(CN) — The U.S. economy grew at an annual rate of 3 percent in the third quarter, the Commerce Department said Friday, marking the first time in three years that growth has reached or bettered the 3 percent milestone for two consecutive quarters.
The July-to-September rise in the gross domestic product — the nation’s output in goods and service — comes on the heels of a 3.1 percent rise in the second quarter.
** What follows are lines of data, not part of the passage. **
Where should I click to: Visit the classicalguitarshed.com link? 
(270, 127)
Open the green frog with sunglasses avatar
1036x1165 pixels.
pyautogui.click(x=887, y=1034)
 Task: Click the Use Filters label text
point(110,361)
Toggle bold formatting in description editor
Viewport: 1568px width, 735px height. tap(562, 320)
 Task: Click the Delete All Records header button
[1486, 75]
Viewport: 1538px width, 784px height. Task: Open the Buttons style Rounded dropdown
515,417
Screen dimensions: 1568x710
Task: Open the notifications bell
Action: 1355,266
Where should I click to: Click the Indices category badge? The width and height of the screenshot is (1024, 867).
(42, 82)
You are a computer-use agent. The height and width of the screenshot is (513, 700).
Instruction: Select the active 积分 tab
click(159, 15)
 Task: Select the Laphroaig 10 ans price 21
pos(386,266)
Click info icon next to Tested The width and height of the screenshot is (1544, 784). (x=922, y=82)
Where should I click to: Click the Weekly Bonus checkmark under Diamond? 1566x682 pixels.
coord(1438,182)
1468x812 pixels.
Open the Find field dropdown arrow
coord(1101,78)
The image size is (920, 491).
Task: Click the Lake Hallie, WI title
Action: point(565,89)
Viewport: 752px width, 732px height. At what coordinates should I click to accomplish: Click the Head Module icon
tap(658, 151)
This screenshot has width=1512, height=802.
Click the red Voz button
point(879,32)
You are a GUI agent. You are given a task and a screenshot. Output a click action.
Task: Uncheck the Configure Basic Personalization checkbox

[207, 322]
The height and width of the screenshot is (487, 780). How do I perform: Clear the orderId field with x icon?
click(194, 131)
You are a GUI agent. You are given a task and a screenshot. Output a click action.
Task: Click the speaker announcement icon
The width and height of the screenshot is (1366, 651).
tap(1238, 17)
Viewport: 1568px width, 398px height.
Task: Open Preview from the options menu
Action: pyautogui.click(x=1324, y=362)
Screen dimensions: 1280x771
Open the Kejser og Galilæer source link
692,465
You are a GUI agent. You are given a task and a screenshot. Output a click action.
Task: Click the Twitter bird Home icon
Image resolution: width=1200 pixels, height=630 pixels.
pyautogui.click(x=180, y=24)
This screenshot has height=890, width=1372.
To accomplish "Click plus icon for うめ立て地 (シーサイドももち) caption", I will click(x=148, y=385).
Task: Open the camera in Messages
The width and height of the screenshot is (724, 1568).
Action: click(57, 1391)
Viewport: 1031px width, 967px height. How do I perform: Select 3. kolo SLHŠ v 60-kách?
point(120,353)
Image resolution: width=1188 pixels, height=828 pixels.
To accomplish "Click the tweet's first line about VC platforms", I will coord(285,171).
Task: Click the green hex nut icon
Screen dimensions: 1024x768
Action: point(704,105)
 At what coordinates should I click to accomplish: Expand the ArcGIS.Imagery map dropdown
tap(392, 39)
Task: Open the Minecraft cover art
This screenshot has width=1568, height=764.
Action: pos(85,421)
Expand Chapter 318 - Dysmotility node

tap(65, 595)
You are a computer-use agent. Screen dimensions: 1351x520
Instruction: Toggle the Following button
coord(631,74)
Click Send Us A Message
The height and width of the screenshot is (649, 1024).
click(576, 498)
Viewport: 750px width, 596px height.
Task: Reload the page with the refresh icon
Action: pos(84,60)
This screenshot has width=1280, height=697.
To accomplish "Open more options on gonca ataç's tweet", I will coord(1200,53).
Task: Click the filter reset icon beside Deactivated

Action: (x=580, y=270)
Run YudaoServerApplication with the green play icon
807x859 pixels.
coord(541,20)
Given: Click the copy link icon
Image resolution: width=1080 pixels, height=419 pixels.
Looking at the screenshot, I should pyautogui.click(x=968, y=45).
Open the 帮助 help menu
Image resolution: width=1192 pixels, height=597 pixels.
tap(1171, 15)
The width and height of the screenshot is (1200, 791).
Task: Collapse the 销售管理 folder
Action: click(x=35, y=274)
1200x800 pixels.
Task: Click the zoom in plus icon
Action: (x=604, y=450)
The economy was much weaker in the first quarter, when GDP grew by only 1,2 percent.
It was the strongest two-quarter showing since back-to-back gains of 4.6 percent and 5.2 percent in the second and third quarters of 2014, the government said.
In the third quarter, consumer spending declined to 2.4 percent from a brisk 3.3 percent in the second quarter.
The slowdown was offset by a strong 8.6 percent gain in business investment in equipment and an increase in business rebuilding of inventories, which added 0.7 percentage point to third quarter growth, Friday’s report said.
Trade also played a hand in the good report, adding 0.4 percentage point to growth as exports grew at a 2.3 percent rate while imports fell 0.8 percent.
Meanwhile, government spending fell for a third straight quarter, dropping 0.1 percent. Residential construction fell at a 6 percent rate following a 7.3 percent rate of decline in the second quarter.
The Commerce Department report is sure to be cited by the Trump administration as an indication its pro-business policies are wielding results.
On Thursday, the GOP-controlled House passed a proposed budget that would provide for $1.5 trillion in tax cuts over the next decade. Administration officials have said the tax cuts will spur faster growth and the faster growth will erase much of the cost of the tax cuts.
Democrats have expressed skepticism about that forecast.
But on Friday, Kevin Hassett, chairman of the White House Council of Economic Advisers, doubled down on the GOP’s optimism.
Hassett said the plan to slash the corporate tax rate from 35 percent to 20 percent could increase the size of the U.S. economy by $700 billion, to $1.2 trillion over a decade.
Hassett also said academic research suggests the lower rates could slash the U.S. trade gap in half, since companies would have less of an incentive to book their profits overseas.